Where would you use this function?
Is it there to give the CPU a break in an expensive function?
Any common
I wouldn't typically use it for serving web pages, but it's useful for command line scripts.
$ready = false;
do {
$ready = some_monitor_function();
sleep(2);
} while (!$ready);
This is a bit of an odd case...file transfer throttling.
In a file transfer service we ran a long time ago, the files were served from 10Mbps uplink servers. To prevent the network from bogging down, the download script tracked how many users were downloading at once, and then calculated how many bytes it could send per second per user. It would send part of this amount, then sleep a moment (1/4 second, I think) then send more...etc.
In this way, the servers ran continuously at about 9.5Mbps, without having uplink saturation issues...and always dynamically adjusting speeds of the downloads.
I wouldn't do it this way, or in PHP, now...but it worked great at the time.
One of its application is, if I am sending mails by a script to 100+ customers then this operation will take maximum 1-2 seconds thus most of the website like hotmail and yahoo consider it as spam, so to avoid this we need to use some delay in execution after every mail.

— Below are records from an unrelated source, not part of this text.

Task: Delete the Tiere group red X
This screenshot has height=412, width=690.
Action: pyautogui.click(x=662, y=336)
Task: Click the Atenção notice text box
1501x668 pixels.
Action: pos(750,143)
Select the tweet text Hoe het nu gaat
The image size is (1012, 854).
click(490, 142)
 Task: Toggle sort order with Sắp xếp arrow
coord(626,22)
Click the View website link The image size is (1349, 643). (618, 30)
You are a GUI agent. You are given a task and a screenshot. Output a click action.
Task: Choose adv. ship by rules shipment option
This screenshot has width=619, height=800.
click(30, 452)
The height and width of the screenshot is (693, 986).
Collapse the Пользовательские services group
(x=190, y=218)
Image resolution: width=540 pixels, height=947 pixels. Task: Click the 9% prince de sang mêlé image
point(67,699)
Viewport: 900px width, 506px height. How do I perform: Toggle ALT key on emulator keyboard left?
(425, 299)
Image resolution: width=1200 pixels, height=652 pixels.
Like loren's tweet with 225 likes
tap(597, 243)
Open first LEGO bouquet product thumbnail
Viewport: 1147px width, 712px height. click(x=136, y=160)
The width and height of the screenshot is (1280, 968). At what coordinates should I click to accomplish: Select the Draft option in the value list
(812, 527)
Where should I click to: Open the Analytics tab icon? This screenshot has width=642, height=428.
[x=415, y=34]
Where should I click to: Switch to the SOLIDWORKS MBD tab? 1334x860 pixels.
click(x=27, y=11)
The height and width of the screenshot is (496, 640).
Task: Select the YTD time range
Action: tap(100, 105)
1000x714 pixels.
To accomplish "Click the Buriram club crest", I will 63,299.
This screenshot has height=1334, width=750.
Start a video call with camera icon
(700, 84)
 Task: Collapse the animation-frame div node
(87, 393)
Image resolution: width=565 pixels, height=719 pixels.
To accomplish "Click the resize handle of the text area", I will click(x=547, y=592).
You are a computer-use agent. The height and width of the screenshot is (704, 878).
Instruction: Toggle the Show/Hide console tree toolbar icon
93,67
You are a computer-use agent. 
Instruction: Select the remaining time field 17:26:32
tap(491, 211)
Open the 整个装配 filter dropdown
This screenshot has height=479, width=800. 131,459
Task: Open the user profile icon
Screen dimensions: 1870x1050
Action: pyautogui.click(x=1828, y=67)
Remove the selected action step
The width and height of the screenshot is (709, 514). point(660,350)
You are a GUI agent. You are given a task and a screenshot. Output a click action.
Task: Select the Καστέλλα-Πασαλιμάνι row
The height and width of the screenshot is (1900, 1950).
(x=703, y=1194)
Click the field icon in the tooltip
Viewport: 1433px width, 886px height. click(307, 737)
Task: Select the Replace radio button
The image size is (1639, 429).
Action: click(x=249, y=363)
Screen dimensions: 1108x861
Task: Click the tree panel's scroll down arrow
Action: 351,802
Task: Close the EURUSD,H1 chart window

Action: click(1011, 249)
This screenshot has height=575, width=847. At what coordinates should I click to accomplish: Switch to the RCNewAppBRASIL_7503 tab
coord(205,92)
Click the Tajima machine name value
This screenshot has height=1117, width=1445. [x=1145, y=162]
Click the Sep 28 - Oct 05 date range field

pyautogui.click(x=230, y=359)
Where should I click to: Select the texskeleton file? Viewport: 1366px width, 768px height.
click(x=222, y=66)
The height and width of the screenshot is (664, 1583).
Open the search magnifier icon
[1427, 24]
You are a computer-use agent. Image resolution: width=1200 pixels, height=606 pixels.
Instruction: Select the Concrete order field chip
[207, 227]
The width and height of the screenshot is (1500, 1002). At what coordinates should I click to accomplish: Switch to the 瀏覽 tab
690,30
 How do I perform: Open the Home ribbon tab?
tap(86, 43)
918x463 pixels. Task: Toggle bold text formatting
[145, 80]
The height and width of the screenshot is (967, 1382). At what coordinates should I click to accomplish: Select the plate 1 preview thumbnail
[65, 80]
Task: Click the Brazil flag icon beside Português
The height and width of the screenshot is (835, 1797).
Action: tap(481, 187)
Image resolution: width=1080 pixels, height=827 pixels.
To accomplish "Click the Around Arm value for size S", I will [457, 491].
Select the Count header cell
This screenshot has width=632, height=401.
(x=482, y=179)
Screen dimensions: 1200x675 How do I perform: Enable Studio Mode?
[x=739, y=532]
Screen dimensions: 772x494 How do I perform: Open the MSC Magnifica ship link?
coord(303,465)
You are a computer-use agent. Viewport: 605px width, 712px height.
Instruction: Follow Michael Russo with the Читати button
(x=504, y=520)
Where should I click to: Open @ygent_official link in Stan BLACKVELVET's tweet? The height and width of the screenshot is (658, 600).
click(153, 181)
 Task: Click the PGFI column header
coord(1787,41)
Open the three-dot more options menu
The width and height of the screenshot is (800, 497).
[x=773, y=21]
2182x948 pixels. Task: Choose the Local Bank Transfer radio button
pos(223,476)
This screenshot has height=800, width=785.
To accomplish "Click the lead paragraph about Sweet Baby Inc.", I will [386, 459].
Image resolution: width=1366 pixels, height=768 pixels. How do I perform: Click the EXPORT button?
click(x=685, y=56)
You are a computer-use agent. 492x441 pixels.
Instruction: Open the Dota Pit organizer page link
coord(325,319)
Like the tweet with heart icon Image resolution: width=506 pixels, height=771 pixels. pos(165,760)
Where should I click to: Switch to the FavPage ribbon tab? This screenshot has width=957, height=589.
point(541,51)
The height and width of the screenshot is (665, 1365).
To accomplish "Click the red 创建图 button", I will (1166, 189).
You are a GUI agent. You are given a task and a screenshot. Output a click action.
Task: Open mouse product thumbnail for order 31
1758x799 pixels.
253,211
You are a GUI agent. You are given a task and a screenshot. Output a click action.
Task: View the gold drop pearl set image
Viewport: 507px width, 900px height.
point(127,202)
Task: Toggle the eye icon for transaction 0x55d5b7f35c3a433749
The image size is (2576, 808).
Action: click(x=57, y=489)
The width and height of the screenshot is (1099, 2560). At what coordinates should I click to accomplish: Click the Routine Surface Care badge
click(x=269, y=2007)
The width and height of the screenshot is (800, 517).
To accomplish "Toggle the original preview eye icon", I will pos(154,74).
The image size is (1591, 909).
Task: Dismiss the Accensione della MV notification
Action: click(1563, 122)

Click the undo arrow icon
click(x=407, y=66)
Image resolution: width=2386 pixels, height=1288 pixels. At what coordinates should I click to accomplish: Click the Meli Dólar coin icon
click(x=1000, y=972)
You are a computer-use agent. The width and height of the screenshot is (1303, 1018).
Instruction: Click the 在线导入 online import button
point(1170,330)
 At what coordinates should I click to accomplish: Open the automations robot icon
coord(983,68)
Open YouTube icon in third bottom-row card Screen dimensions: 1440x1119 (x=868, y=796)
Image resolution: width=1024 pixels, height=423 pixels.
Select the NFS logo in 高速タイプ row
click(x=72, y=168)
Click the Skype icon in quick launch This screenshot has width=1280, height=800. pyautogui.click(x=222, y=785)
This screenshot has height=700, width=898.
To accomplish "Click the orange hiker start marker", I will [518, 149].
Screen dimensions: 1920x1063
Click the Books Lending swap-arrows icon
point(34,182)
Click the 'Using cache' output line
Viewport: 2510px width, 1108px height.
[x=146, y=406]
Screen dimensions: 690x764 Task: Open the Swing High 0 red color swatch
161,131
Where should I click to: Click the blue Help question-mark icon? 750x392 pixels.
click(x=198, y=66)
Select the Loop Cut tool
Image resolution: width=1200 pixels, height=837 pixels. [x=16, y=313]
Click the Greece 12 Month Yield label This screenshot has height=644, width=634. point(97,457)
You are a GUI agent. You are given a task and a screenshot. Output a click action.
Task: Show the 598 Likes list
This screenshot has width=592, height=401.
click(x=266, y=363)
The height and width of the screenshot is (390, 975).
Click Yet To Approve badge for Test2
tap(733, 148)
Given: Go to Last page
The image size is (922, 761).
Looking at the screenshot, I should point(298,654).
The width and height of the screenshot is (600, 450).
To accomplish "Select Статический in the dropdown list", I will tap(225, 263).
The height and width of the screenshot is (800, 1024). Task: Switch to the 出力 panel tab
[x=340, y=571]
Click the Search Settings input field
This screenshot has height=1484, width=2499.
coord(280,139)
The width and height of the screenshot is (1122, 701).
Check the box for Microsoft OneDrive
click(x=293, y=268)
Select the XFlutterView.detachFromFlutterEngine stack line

Another example: You're running some sort of batch process that makes heavy use of a resource. Maybe you're walking the database of 9,000,000 book titles and updating about 10% of them. That process has to run in the middle of the day, but there are so many updates to be done that running your batch program drags the database server down to a crawl for other users.
So you modify the batch process to submit, say, 1000 updates, then sleep
for 5 seconds to give the database server a chance to finish processing any requests from other users that have backed up.
Super old posts, but I thought I would comment as well. I recently had to check for a VERY long running process that created some files. So I made a function that iterates over a cURL function. If the file I'm looking for doesn't exist, I sleep the php file, and check again in a bit:
function remoteFileExists() {
$curl = curl_init('domain.com/file.ext');
//don't fetch the actual page, you only want to check the connection is ok
curl_setopt($curl, CURLOPT_NOBODY, true);
//do request
$result = curl_exec($curl);
//if request did not fail
if ($result !== false) {
//if request was ok, check response code
$statusCode = curl_getinfo($curl, CURLINFO_HTTP_CODE);
if ($statusCode == 404) {
sleep(7);
remoteFileExists();
}
else{
echo 'exists';
}
}
curl_close($curl);
}
echo remoteFileExists();
I had to use it recently when I was utilising Google's Geolocation API. Every address in a loop needed to call Google's server so it needed a bit of time to receive a response. I used usleep(500000)
to give everything involved enough time.